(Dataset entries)
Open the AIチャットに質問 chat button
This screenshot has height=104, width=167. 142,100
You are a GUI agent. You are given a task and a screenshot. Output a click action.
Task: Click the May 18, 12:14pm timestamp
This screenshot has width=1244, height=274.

Prompt: The job here is to write out all the entries again exactly.

Response area:
Open the AIチャットに質問 chat button
This screenshot has height=104, width=167. 142,100
You are a GUI agent. You are given a task and a screenshot. Output a click action.
Task: Click the May 18, 12:14pm timestamp
This screenshot has width=1244, height=274.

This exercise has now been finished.